Voice Solution Provider
The third option uses a specialized provider, such as my company, GM Voices, that focuses entirely on providing voice talent solutions for speech applications. These specialized companies typically have more voice talent options, quicker turnaround, lower costs, and more natural-sounding concatenated speech (account and phone number strings). This option can help you with broader voice-branding solutions by putting your selected voice talent on all the other automated applications such as automated attendant, call center queues, and even on-hold messages.
The Voice Talent
Once you’ve decided the best option for your organization, then you need to look at voice talent. The choice you make in the section above will impact this process because each provider will likely have options readily available to you relating to a voice talent. Regardless of which direction you go, you may consider an in-house voice or an outsourced voice.
This is usually a throwback to the after-hours message recorded by the receptionist many years ago. I know a few staff members who turned auto-attendant work for their company into a career as a voice talent. But realistically, you can’t expect a quality application from non-professional voice talent. Familiarity with voice-over recording, maintaining performance consistency, and a dozen other considerations are not natural. These skills are learned during years of refining the craft in voice acting.
These are professionals who can deliver on most of the requirements. Of course, they are many professionals who ‘won’t pass the audition’ for various reasons. Remember, choosing a voice is a very subjective process. It’s hard to articulate why you like a voice or don’t care for one, but you know it when you hear it. The difference between a Radio Announcer, Voice Talent, and Voice Actor is worthy of some discussion.
A Radio Announcer is typically a rich-voiced performer who’s been in the radio business for some time. Male and female announcers are heard every day all over the country. Next time you listen to the radio, listen to the words. They’re usually pronounced perfectly and they likely have a deep tone, but they don’t sound like real people. It’s very difficult to turn off the patterned cadence of radio talking. “That’s right, now back to more music.” It’s hard to say that like a real person.
A Voice Talent is someone who’s trained in using their voice. They sound somewhat conversational, but it’s still not quite real. These people usually are the anonymous voices you hear on radio and television commercials. They also do much of the narration you hear in business presentations or even on television. Anyone who’s ever done a voice-over will call themselves a voice talent. It’s really hard to articulate the difference.
A Voice Actor is an actor. They’ve likely been trained in drama or theatre where they learned how to ‘become’ the character in the show. It’s about sounding real by being real. That’s why the persona biographies are so important. That’s how they figure out how to perform when the microphone is turned on. They are the guys and girls next door who talk to you like…the guy and girl next door!
When it’s all said and done, you can’t put a voice talent on a spreadsheet. Choosing a voice is still a very subjective, creative and an art oriented process. And there are clearly preferences in particular applications for gender, age, and other factors.

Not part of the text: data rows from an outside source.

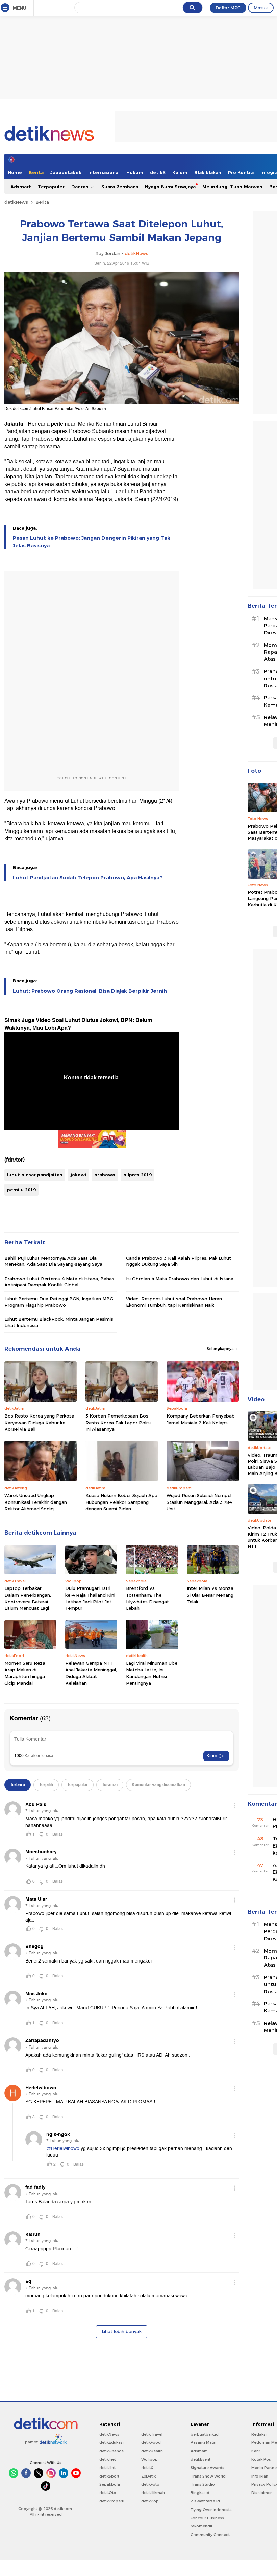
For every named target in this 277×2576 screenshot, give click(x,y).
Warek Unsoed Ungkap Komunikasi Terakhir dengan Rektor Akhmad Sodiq (35, 1502)
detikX (158, 172)
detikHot (107, 2467)
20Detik (148, 2476)
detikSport (109, 2476)
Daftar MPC (228, 7)
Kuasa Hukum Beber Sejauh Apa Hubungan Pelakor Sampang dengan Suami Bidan (121, 1502)
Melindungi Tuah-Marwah (232, 186)
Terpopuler (51, 186)
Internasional (104, 172)
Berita (36, 172)
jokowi (78, 1174)
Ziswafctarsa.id (205, 2501)
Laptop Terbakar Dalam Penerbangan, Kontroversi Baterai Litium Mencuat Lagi (27, 1598)
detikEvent (200, 2459)
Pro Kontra (241, 172)
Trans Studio (203, 2484)
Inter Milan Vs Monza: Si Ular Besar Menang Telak (210, 1594)
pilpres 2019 (137, 1174)
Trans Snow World (208, 2476)
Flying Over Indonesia (211, 2509)
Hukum (134, 172)
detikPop (150, 2501)
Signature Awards (207, 2467)
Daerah (80, 186)
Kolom (179, 172)
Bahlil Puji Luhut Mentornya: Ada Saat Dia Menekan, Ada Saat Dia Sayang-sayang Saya (53, 1261)
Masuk (261, 7)
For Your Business (207, 2518)
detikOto (107, 2492)
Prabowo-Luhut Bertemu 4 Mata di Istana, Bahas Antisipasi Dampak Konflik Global (59, 1281)
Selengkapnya (221, 1348)
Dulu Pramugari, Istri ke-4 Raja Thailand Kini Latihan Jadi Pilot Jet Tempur (90, 1598)
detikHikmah (153, 2492)
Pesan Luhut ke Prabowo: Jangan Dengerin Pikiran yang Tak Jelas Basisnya (91, 541)
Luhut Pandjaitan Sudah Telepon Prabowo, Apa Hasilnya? (87, 878)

One factor that will play a growing role in choosing voices is research. We’ve worked on projects for large IVR users recently where the marketing players are participating in the discussion and enthusiastically embracing traditional consumer-based research to validate voice choices. Through focus groups and in-depth individual interviews, we’re finding out from customers what they really want. Marketing leaders will continue to get more involved in large-scale speech implementation as they increasingly impact the brand in the mind of the customer.